The logic I’ve been applying to get data from the API was to perform requests until I get a 429. Then sleep for the given amount of seconds (and a little more). Resume data extraction.

So, I was getting one 429 per window.

  1. Could that be the reason why I got blacklisted?
  2. Does the blacklisting goes off after a specified period of time?
  3. What is the process to follow in order to be removed from the list? I’m quite open to fix my code but I really need to know what I’ve been doing wrong.

Thanks.


#2

Bump?


#3

If you’re on shared hosting, it’s possible to get blacklisted due to abusive activity anywhere else in the IP block.

But generally you wouldn’t get blacklisted for doing what you describe above. Which API methods are you using? Are you handling other error conditions well, like when you get other 400 or 500 series codes? How aggressively are you making requests within a rate limit window?

Are you crawling data? We don’t typically allow for serial collection of data.


#4

For some reason I got removed from the blacklist. Maybe the blacklisting isn’t for life but rather a couple of days.

Now, specifically answering your questions:
Q: Which API methods are you using?
A: get followers/ids and get users/lookup

Q: Are you handling other error conditions well, like when you get other 400 or 500 series codes?
A: I cant recall receiving any other 4xx condition. I occasionally get some 503 (The Twitter servers are up, but overloaded with requests. Try again later). In that case I immediately retry the request (should I add a sleep there too?)
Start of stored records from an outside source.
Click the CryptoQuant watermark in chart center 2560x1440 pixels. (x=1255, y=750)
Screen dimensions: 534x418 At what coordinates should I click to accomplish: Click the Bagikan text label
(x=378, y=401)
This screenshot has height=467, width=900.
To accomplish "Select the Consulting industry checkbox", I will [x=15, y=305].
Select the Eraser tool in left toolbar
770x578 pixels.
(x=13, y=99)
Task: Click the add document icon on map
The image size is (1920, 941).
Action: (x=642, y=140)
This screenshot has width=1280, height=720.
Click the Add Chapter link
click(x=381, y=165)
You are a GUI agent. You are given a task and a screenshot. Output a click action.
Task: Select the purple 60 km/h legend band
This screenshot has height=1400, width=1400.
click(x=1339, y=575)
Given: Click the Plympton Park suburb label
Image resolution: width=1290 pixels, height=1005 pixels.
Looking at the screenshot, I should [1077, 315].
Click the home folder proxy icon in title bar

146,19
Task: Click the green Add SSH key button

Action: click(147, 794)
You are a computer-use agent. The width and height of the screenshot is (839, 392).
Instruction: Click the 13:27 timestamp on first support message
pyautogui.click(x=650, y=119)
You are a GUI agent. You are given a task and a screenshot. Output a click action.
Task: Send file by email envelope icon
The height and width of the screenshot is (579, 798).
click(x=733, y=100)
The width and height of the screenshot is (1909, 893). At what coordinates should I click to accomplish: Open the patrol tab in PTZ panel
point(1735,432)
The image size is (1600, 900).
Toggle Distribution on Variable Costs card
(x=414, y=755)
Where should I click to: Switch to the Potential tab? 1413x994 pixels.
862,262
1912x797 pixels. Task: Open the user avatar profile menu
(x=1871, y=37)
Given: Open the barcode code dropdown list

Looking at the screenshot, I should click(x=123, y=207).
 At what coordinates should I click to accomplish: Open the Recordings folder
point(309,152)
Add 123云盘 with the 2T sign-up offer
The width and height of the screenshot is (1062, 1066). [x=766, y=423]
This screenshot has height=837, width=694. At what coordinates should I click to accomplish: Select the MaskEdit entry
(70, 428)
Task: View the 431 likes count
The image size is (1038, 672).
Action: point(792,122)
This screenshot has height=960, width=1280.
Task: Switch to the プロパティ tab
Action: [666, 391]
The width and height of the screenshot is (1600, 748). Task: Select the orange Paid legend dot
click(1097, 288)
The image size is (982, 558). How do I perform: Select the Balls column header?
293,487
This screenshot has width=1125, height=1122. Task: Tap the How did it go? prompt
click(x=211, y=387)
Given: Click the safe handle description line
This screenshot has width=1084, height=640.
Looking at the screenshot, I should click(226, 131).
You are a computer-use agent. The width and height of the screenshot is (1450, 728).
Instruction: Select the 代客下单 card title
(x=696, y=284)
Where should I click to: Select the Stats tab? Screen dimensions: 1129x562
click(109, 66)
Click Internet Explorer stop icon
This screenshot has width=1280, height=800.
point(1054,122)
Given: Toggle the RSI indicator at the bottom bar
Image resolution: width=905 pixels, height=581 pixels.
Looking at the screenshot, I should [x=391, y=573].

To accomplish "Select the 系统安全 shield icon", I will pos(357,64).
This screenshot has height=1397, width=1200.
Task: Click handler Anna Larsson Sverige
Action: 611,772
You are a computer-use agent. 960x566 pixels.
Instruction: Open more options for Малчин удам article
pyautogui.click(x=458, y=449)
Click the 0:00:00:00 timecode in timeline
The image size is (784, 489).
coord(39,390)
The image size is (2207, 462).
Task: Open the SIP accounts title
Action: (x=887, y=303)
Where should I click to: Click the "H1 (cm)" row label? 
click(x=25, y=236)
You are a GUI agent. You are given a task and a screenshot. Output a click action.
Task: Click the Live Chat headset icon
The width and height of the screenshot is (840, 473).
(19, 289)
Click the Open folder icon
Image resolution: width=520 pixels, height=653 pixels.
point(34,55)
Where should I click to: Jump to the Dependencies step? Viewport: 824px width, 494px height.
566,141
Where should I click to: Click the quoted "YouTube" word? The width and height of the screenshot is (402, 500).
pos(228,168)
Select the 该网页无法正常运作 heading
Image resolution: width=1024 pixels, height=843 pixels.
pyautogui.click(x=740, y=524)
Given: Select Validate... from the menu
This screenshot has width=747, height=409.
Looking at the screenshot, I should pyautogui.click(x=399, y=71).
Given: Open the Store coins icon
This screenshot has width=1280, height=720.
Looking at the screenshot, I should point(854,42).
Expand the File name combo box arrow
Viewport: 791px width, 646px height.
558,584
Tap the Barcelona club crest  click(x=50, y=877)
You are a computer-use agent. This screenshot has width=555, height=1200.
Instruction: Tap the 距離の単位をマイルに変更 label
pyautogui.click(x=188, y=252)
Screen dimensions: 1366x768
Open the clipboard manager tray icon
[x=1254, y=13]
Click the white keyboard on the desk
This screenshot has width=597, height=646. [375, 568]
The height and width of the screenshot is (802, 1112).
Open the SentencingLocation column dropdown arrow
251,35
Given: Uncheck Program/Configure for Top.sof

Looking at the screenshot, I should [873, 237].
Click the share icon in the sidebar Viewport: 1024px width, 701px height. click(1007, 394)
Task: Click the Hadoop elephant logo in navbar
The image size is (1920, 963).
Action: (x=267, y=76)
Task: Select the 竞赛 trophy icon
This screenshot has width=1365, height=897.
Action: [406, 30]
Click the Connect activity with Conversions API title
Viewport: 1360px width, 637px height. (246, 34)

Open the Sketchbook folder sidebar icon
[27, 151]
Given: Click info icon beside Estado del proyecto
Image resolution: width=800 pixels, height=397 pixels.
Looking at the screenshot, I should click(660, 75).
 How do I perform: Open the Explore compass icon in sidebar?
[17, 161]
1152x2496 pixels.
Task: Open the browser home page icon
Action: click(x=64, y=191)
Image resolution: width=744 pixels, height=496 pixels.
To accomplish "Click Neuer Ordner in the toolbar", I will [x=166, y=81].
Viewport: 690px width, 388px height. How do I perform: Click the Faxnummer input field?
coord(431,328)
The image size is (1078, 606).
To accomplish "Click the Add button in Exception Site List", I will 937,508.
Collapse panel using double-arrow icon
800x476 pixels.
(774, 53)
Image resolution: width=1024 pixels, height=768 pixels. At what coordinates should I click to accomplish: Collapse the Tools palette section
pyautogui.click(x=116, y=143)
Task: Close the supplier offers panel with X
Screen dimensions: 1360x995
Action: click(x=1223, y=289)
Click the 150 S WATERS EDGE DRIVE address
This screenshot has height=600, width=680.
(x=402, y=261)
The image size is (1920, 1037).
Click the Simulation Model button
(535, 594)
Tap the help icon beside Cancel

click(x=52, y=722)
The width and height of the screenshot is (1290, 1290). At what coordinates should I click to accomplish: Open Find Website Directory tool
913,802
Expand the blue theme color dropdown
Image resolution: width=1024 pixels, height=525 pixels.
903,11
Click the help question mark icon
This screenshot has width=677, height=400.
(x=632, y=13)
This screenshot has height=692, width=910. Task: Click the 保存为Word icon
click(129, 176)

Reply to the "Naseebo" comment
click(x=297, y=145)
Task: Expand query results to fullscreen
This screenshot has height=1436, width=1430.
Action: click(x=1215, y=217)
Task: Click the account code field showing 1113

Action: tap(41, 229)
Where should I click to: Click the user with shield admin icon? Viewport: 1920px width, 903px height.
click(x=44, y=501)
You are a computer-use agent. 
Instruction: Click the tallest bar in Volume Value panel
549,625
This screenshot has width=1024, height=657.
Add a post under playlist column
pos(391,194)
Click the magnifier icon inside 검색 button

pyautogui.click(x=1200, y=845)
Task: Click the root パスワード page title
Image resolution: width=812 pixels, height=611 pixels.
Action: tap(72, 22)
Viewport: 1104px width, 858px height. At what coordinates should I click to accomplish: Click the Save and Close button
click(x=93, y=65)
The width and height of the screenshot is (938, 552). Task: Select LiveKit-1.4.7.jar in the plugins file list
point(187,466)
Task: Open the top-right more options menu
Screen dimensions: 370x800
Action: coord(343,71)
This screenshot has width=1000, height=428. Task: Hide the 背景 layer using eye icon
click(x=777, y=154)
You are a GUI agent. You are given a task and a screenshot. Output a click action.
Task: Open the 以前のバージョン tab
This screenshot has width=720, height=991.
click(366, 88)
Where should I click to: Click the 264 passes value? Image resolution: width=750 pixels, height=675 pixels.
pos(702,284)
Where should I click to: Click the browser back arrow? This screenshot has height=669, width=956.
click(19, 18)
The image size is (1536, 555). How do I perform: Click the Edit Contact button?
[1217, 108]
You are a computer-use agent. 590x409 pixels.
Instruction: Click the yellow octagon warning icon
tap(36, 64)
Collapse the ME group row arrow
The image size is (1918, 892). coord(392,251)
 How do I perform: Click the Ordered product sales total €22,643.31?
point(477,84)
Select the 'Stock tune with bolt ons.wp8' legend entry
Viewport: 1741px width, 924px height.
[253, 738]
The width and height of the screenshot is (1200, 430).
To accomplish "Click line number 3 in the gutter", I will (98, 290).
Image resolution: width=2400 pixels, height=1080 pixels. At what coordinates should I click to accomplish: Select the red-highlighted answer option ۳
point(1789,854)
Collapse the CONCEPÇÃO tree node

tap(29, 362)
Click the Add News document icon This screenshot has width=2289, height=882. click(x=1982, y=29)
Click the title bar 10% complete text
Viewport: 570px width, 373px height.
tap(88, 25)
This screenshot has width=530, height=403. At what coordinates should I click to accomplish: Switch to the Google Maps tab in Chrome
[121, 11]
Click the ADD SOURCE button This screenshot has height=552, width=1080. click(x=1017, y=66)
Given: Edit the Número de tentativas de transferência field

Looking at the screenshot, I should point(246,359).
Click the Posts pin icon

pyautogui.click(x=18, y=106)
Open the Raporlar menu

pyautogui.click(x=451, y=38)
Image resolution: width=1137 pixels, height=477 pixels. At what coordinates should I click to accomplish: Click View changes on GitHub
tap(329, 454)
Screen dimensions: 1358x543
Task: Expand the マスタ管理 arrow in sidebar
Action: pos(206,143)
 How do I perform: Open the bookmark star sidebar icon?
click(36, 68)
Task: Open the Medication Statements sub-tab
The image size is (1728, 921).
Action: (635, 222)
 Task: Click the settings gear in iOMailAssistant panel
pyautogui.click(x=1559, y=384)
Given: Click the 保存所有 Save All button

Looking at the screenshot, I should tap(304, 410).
Q: How aggressively are you making requests within a rate limit window?
A: I believe this is the key factor, if I’m not misunderstanding the question. I basically try to run out of requests as soon as possible (no sleep between requests) and the wait for the rest of the window. Probably twitter would expect me to sleep between the requests so that instead of hitting the server very often at the beginning of the window and nothing during the rest of the window, I would hit constantly at during the whole window. Is this correct?

Q: Are you crawling data?
A: I’m actually testing a java library (Twitter4j) and some modifications I made to its code and sent to the author of the library. So I was heavily hitting the API to see if the data I was fetching went along with the one that I could actually see in the page and also checking some other internal code tests. So, I guess that from a Twitter perspective this could have been seen as a crawl. I also started and stopped the processes many times to make the tests resulting in making the same call against the same user more than once. I also think this could be related to the blacklisting.

So far, I added a sleep between calls and everything seems to be OK. I’m also not exhausting all the calls in a window so that should help too.

Btw, thanks for you reply @episod


#5

Hi, did you ever figure this out?
I am actually doing the exact same thing-- running my program until I get the 429 response and then putting it to sleep for 15 minutes. When it continues, it is still out of requests, though, so I changed the sleep time to 20 minutes and when it tries to continue, it gets another 429 response. Not sure what I’m doing wrong, any help would be appreciated! (I’m just searching twitter handles)